La obesidad infantil

Valora este artículo
(1 Voto)
Enviar a meneame.net
Compartir por Email

Obesidad Infantil

El aumento de la obesidad infantil ha alcanzado niveles preocupantes en las últimas décadas. Uno de cada cinco niños en nuestro país presenta problemas de sobrepeso, y la previsión para los próximos años no es demasiado optimista.

Las causas

La obesidad infantil tiene, para la OMS, dos causas sociales:

  1. Una dieta malsana, compuesta por alimentos hipercalóricos con demasiadas grasas y azúcares. Estos alimentos tienen pocas vitaminas, minerales y demás nutrientes naturales.
  2. Una escasa actividad física. El sedentarismo de nuestras actividades recreativas, los medios de transporte y la creciente urbanización hacen que nuestros hijos hagan poco ejercicio.

Nuestros hábitos alimentarios y nuestras costumbres han cambiado mucho durante los últimos años.

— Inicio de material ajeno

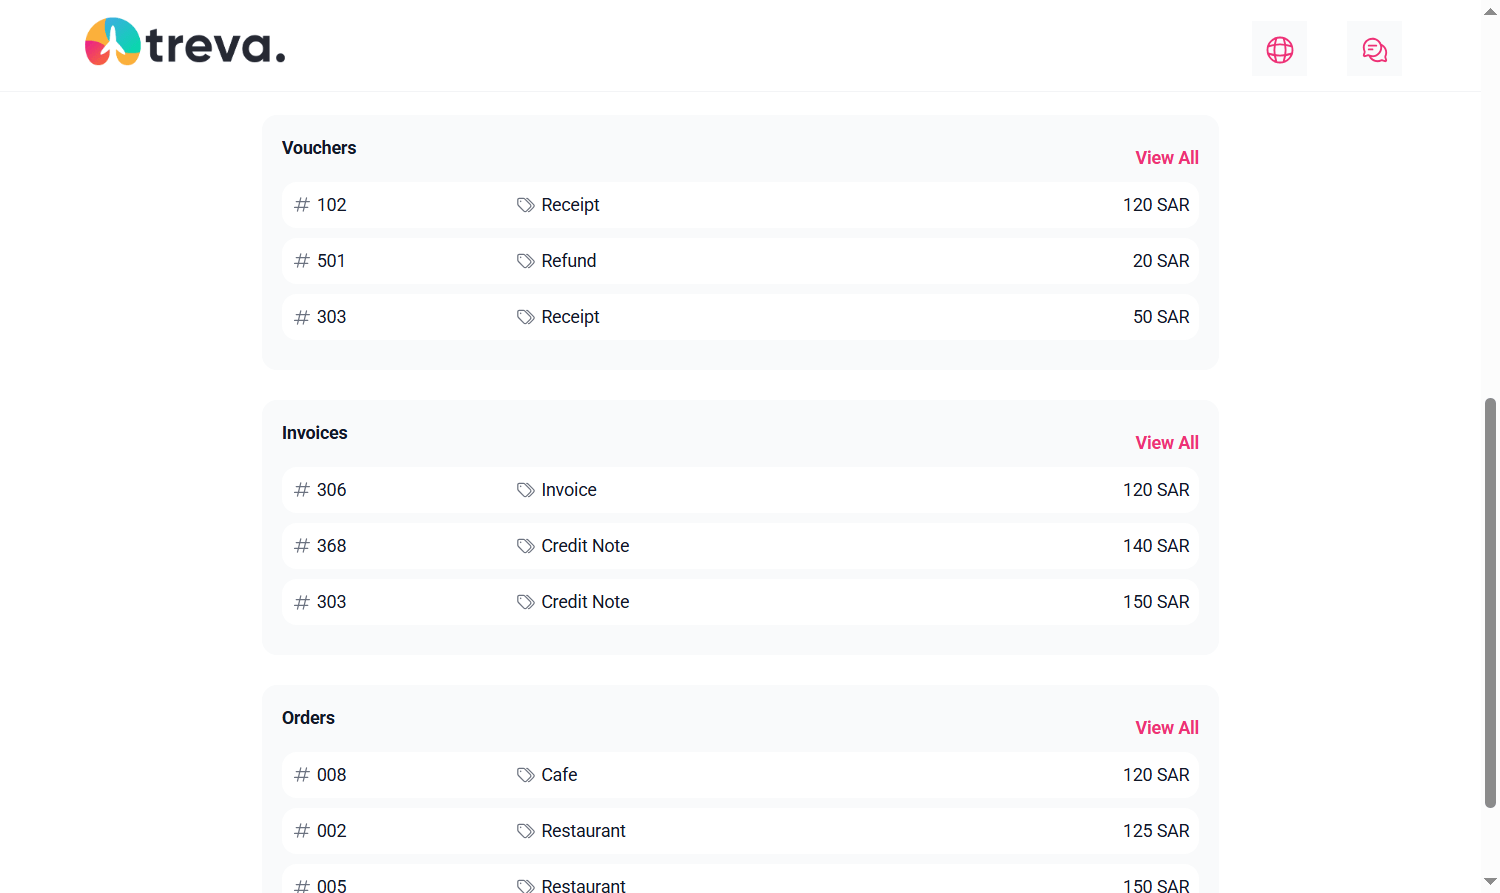This screenshot has height=893, width=1500.
Task: Click the tag icon beside Refund
Action: click(525, 261)
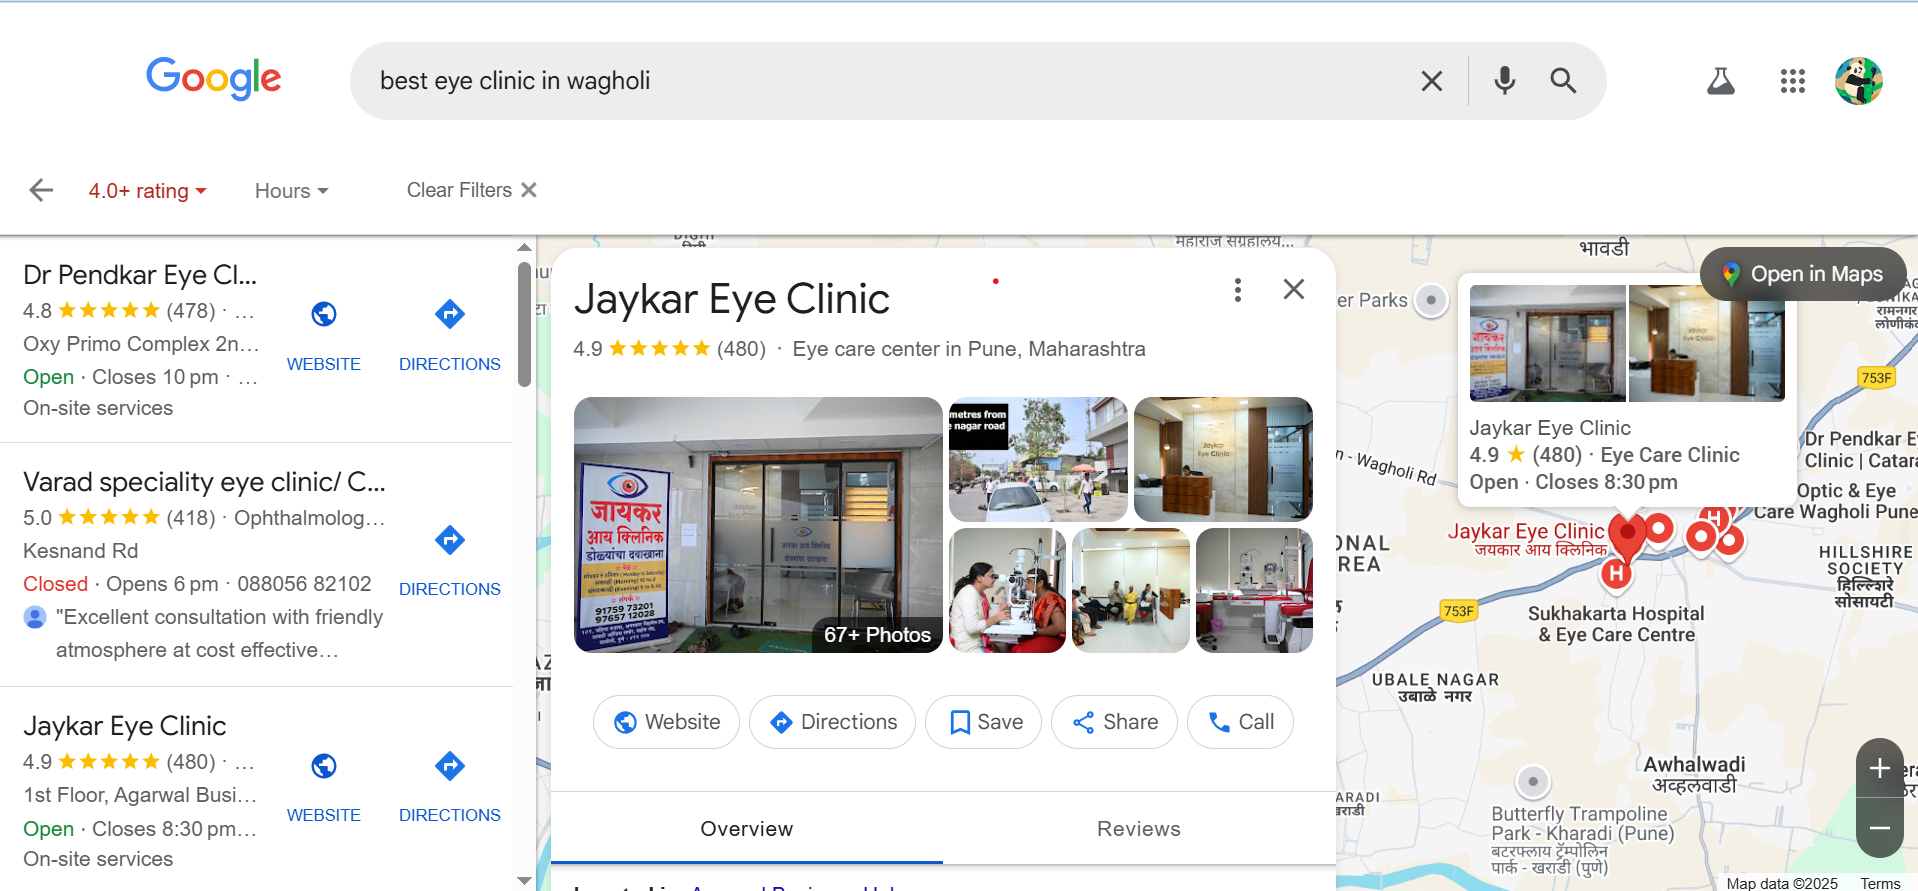Clear the search box text
Viewport: 1918px width, 891px height.
click(x=1431, y=81)
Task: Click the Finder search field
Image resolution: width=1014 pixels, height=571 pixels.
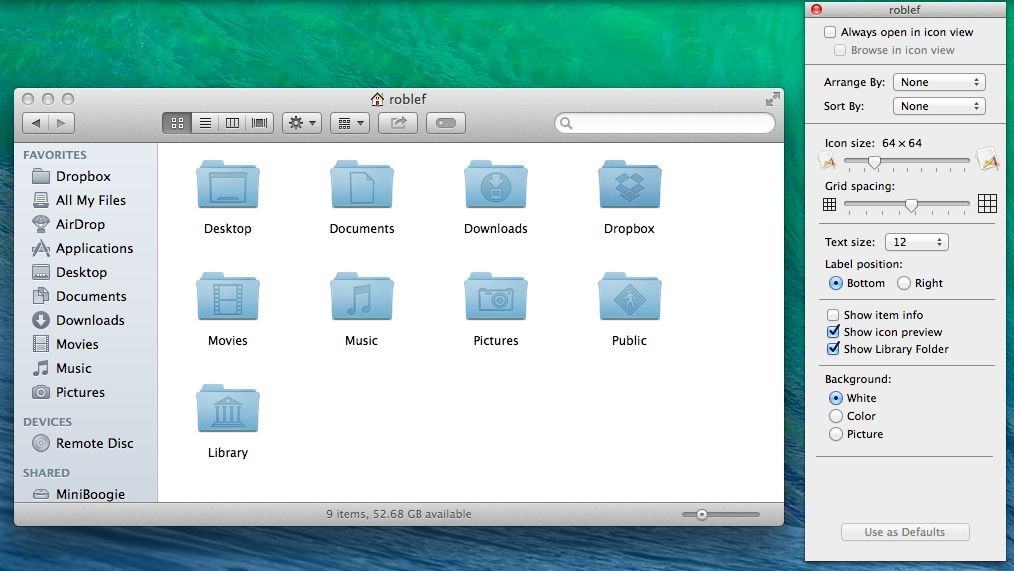Action: 670,123
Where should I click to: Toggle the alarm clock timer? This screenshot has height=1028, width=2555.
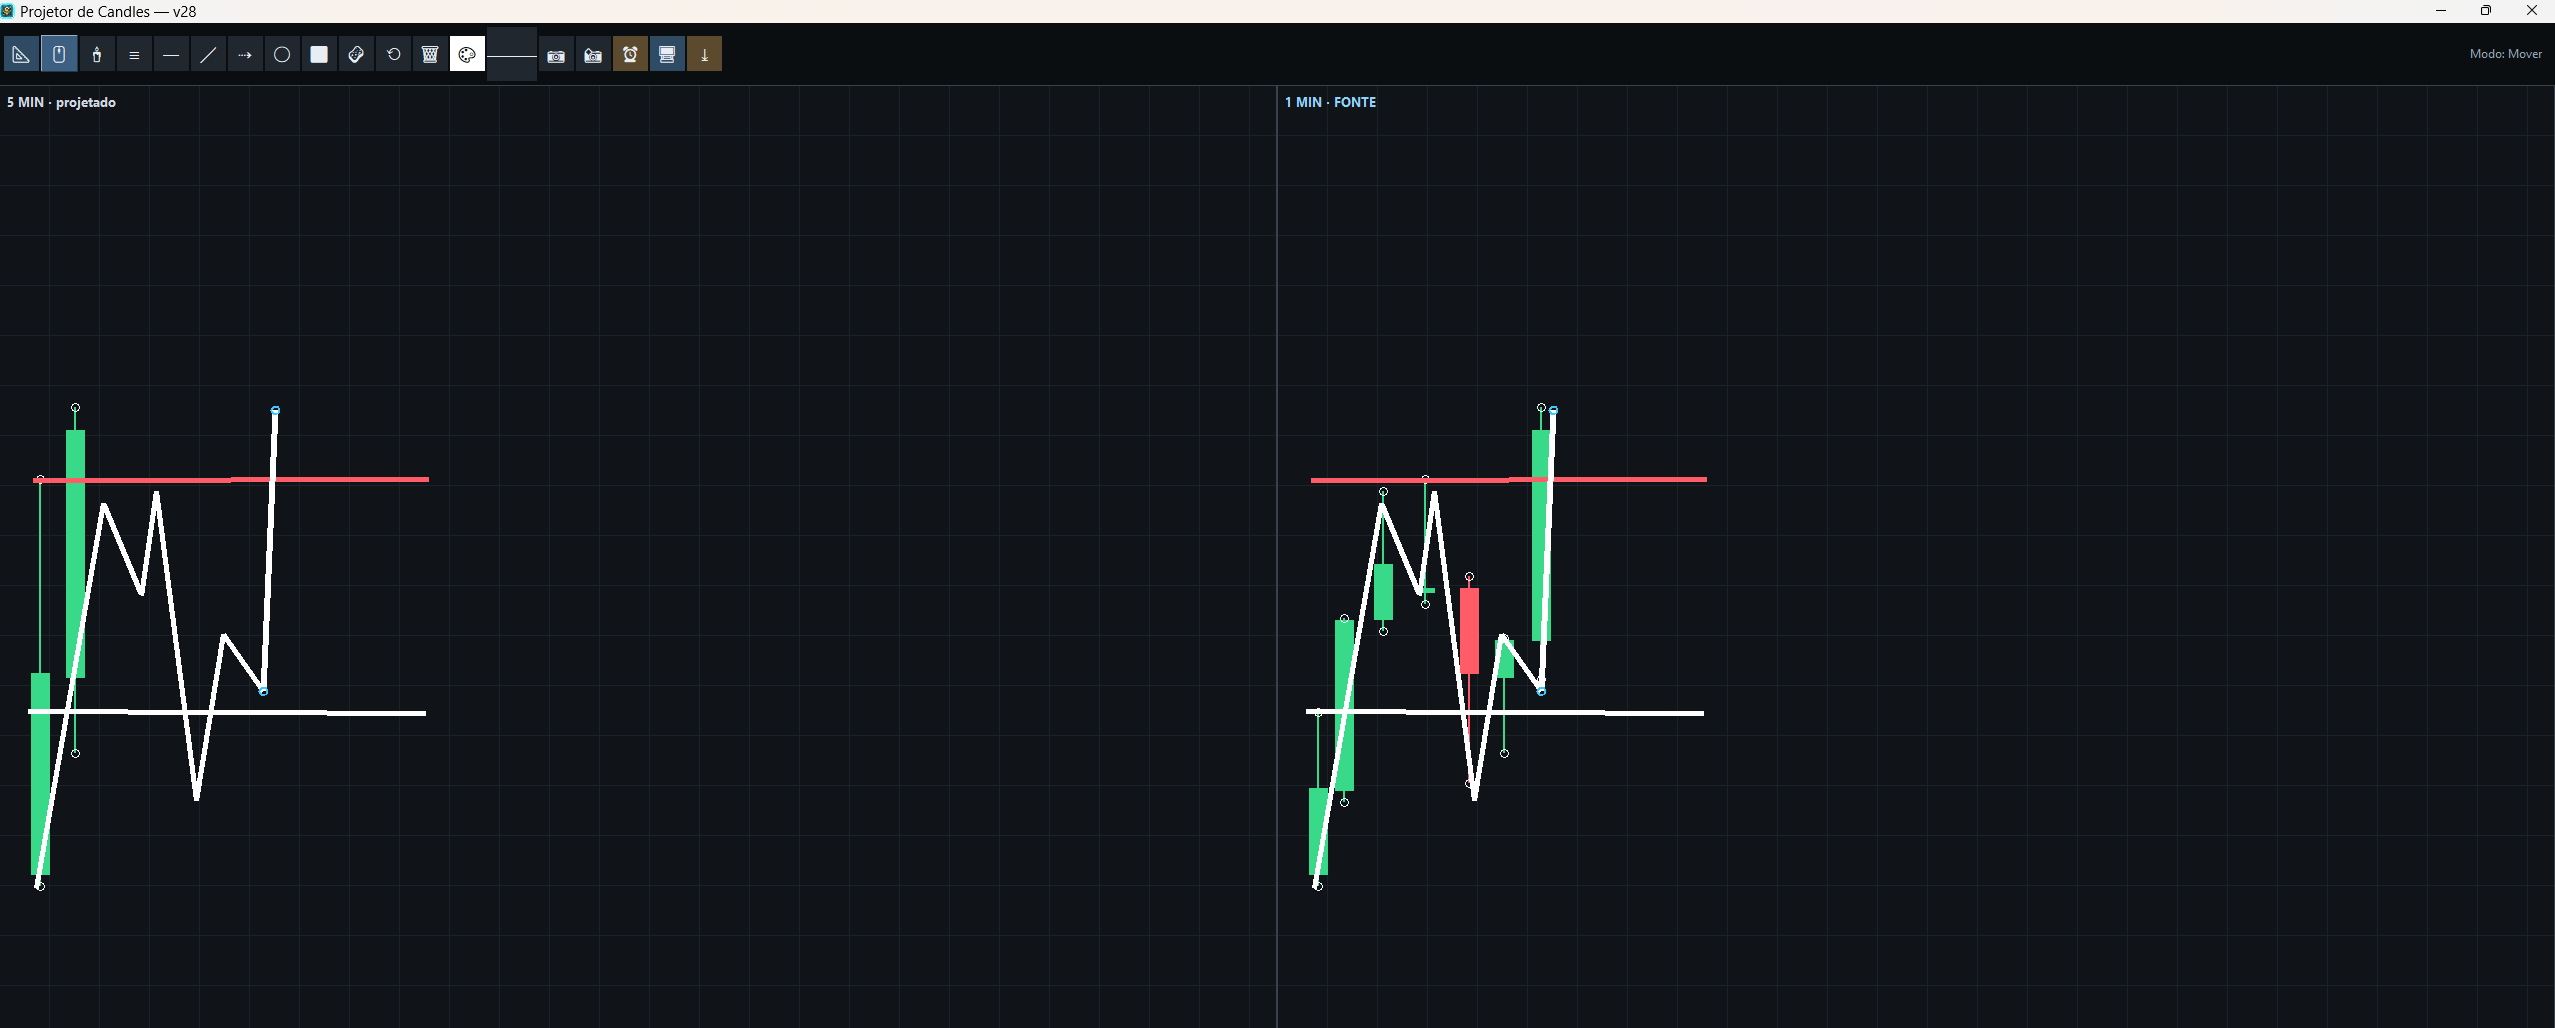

La obesidad infantil, salvo excepciones, aparece cuando el niño ingiere muchas más calorías de las que necesita.

Una dieta sana y variada

Para prevenir la obesidad infantil no hay nada mejor que incluir en nuestra dieta una amplia variedad de productos y nutrientes.

No olvides que los niños repiten e imitan nuestros hábitos y costumbres. Si nuestra dieta incluye frutas, legumbres y cereales integrales, es mucho más probable que acepten estos alimentos en la suya.

  1. Ofrécele fruta entre horas y no compres dulces o bollería.
  2. Compra pan integral, aunque sólo sea de vez en cuando: es más rico en nutrientes y mucho más natural.
  3. Sustituye la carne roja por pollo o pavo y acostúmbrate a cocinar cada vez con menos aceite: mejor a la plancha que frito.
  4. Comed en familia siempre que podáis: en calma, sin tele y disfrutando el momento.

El desayuno es fundamental

Es una buena costumbre que debemos recuperar para prevenir la obesidad infantil. Más comidas y menos cantidad son la clave de una dieta sana y saludable.

De igual modo que un coche no puede arrancar sin combustible, tu cuerpo tampoco rendirá bien si no le llenas el depósito por la mañana. Tus hijos, que además están creciendo, necesitarán ese aporte nutritivo mucho más. Si se acostumbran a desayunar contigo, seguramente lo harán toda la vida. Ofréceles fruta a media mañana y para merendar, y no te preocupes si comen o cenan menos.

Más ejercicio

Un buen paseo diario con nuestros hijos puede estar lleno de pequeñas aventuras y momentos agradables. En vez de utilizar el coche, podemos ir caminando hasta el cole, el parque, o bajarnos del bus algunas paradas antes de nuestro destino. Si el tiempo acompaña, un rato en el parque para jugar y merendar será lo mejor.

Organiza actividades en familia que les hagan moverse, siempre que puedas. El ejercicio no es sólo bueno para prevenir la obesidad infantil y para mejorar su salud en general, es fantástico para su mente y su desarrollo intelectual.